EXERCISE INPUT:
****************

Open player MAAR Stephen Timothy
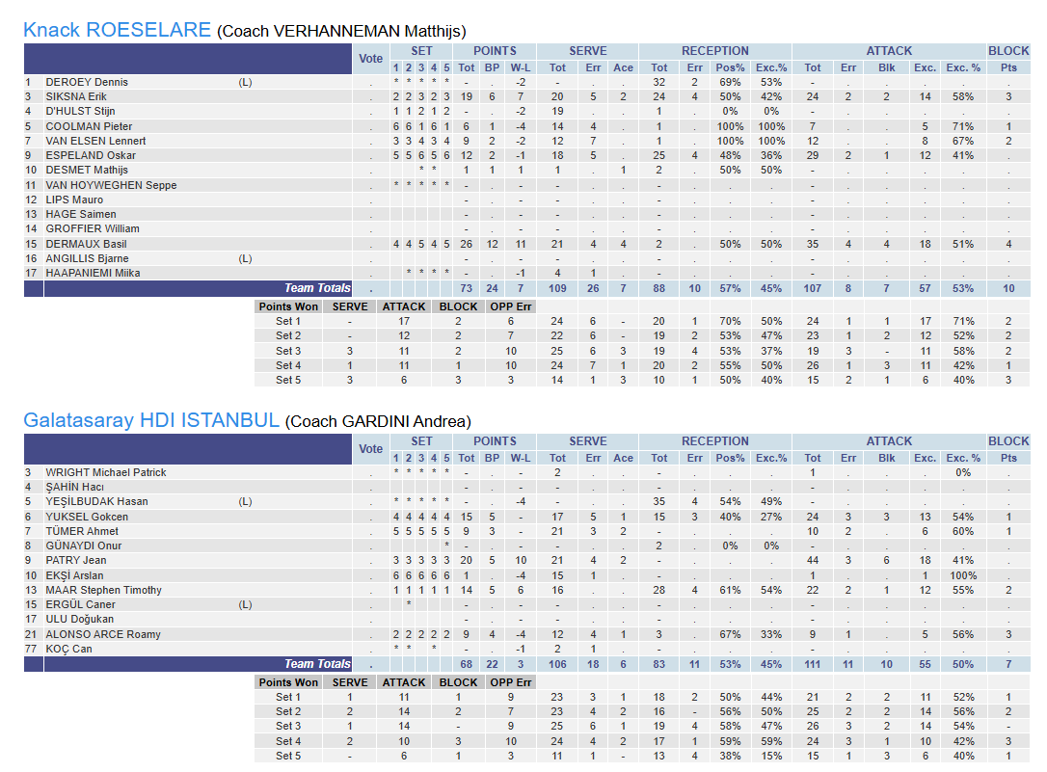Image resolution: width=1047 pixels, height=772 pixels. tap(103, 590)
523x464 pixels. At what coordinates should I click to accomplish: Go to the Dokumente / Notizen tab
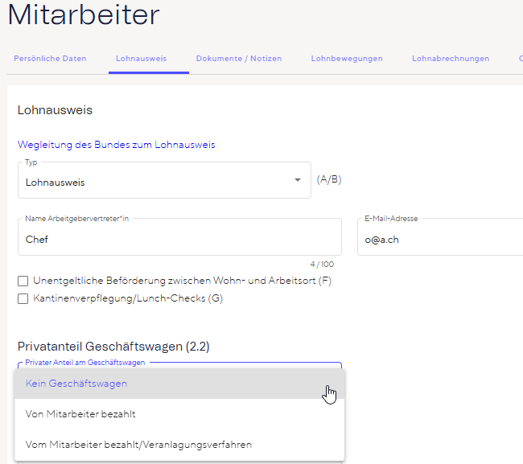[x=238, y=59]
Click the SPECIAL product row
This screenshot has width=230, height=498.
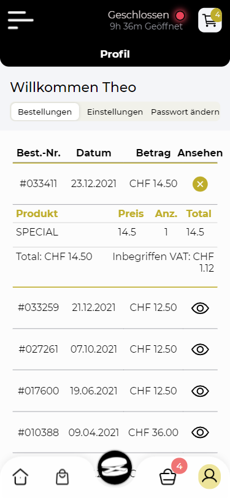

****************

THE TASK: Write out, exactly and with nothing added, every line from the one that holds "523x464 pixels. At" to the end of the entries above; pictures stay out.

RESULT FOR THIS EXERCISE:
523x464 pixels. At what coordinates should I click to accomplish: Go to the Dokumente / Notizen tab
[x=238, y=59]
Click the SPECIAL product row
This screenshot has width=230, height=498.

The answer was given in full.